Why do we come back into these environments? i like to think it is because we are good people who are not afraid to do what needs to be done. Maybe we're tougher than most. I don't buy into the bit that we're looking for the forbidden love or any of that, since I don't care if my parents love me or not. They just were not going to leave their home, but couldn't live alone. I was the only one available and willing to do it.
BTW, my mother is a perfect example of a covert narcissist. If I were to get pulverized by a truck tomorrow, her only thought would be who was going to care for her now.
I think there are some things best not to tell a child.
Good Lord, what a thing to tell even an adult child! But because she went straight on to tell you how she felt when you actually arrived and she instantly bonded with you, maybe she was reliving the extreme contrast between her feelings about babies Before and After. Her way of explaining - bizarrely! - how much she loved you, at first sight.
My dad once tried to convince me that mother had been pining for "another little girl" and that was why they went for a fourth baby. Yeah, right. Credo. I was born nine months after all those pre-Christmas parties - did he think I couldn't count?

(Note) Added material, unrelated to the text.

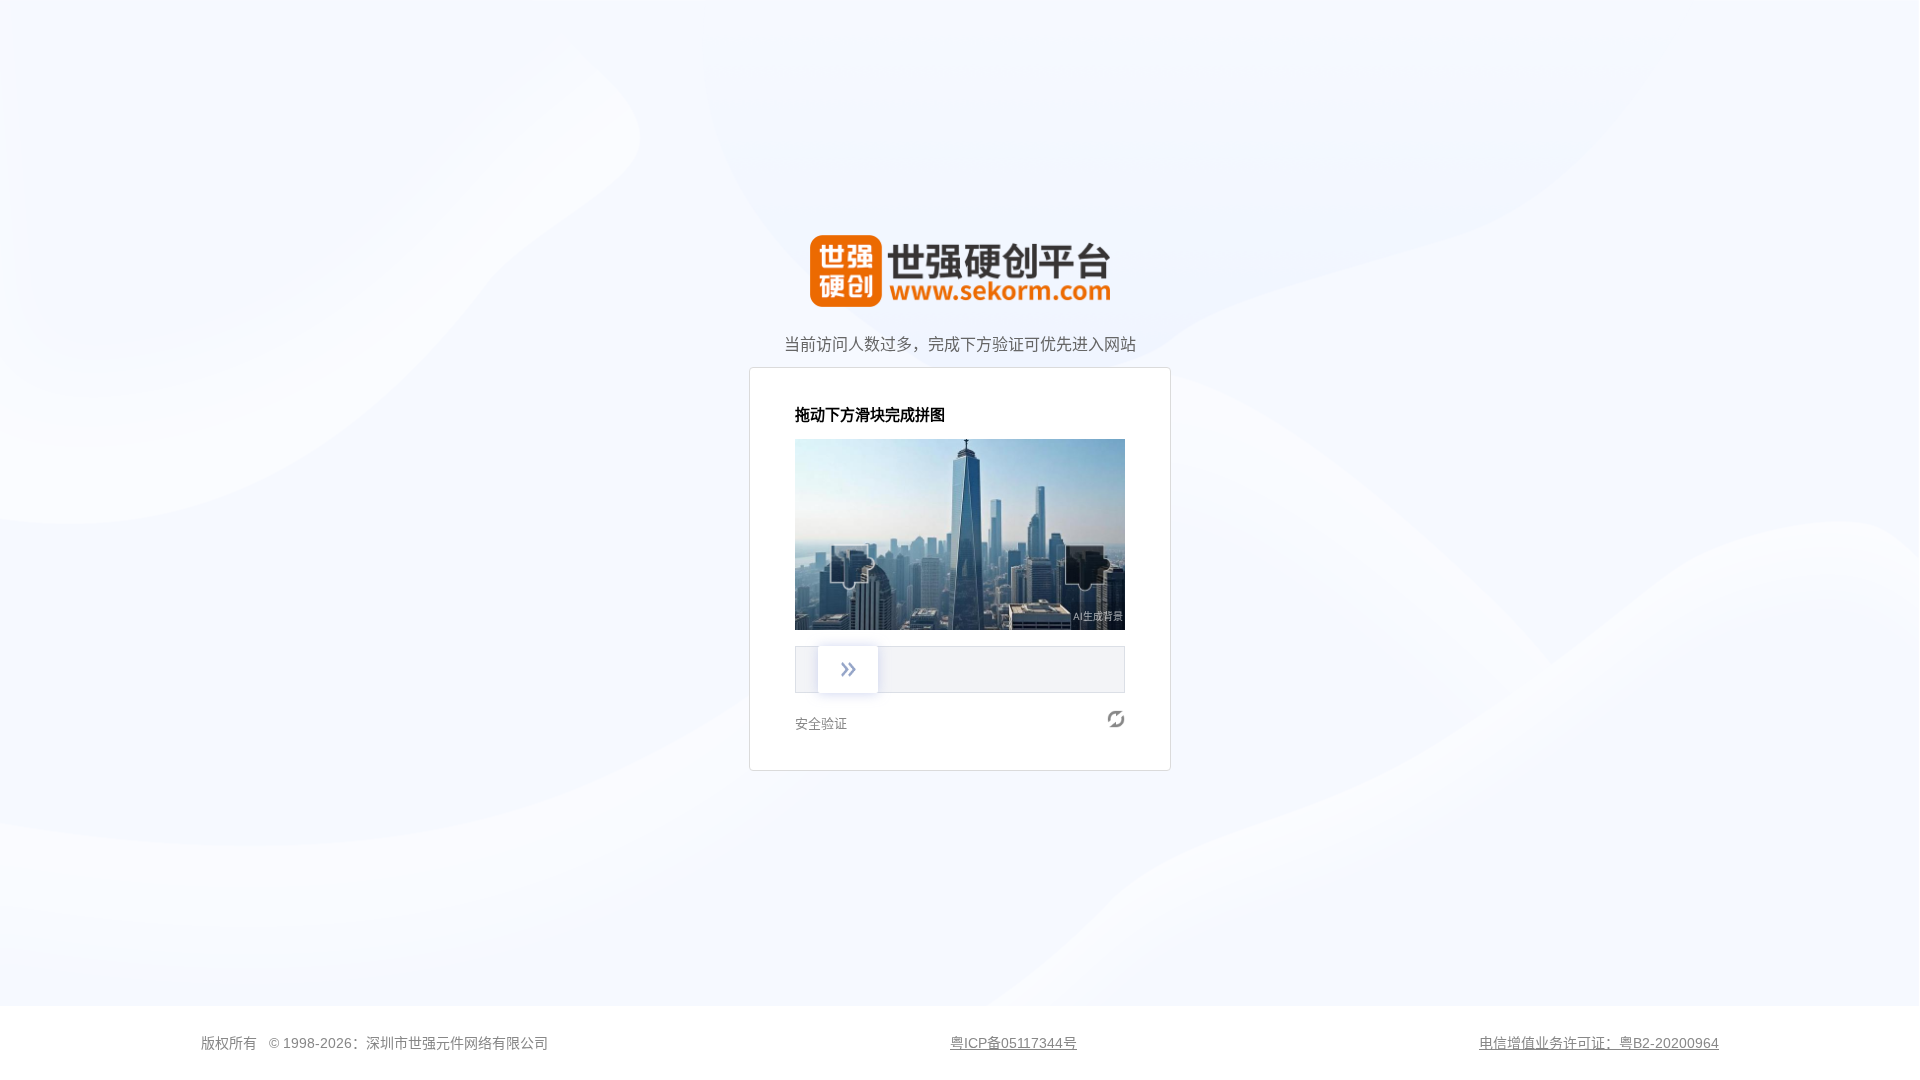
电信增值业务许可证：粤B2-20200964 (1599, 1043)
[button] (1116, 719)
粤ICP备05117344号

My birth certificate practically had "oops, accident" written all over it.
We're here because we're here because we're here because...
I agree with you about the shock of realising that our parents are getting old. I have vivid memories of the sea-change moment with each of them. My dad had brought over a biggish kitchen appliance for me, and as we got it out of his car he said "be careful, it's heavy." Well it wasn't. Not even sort of. And though he could just have been worrying about my back, it dawned on me that he must have struggled loading it in to the car... Noooo!!!
Really? You REALLY do admire me? Well - how about you spend a few hours with her so I can have relief?! Otherwise stop talking to me like I'm an angel here on Earth for the sole purpose of saving the elderly!!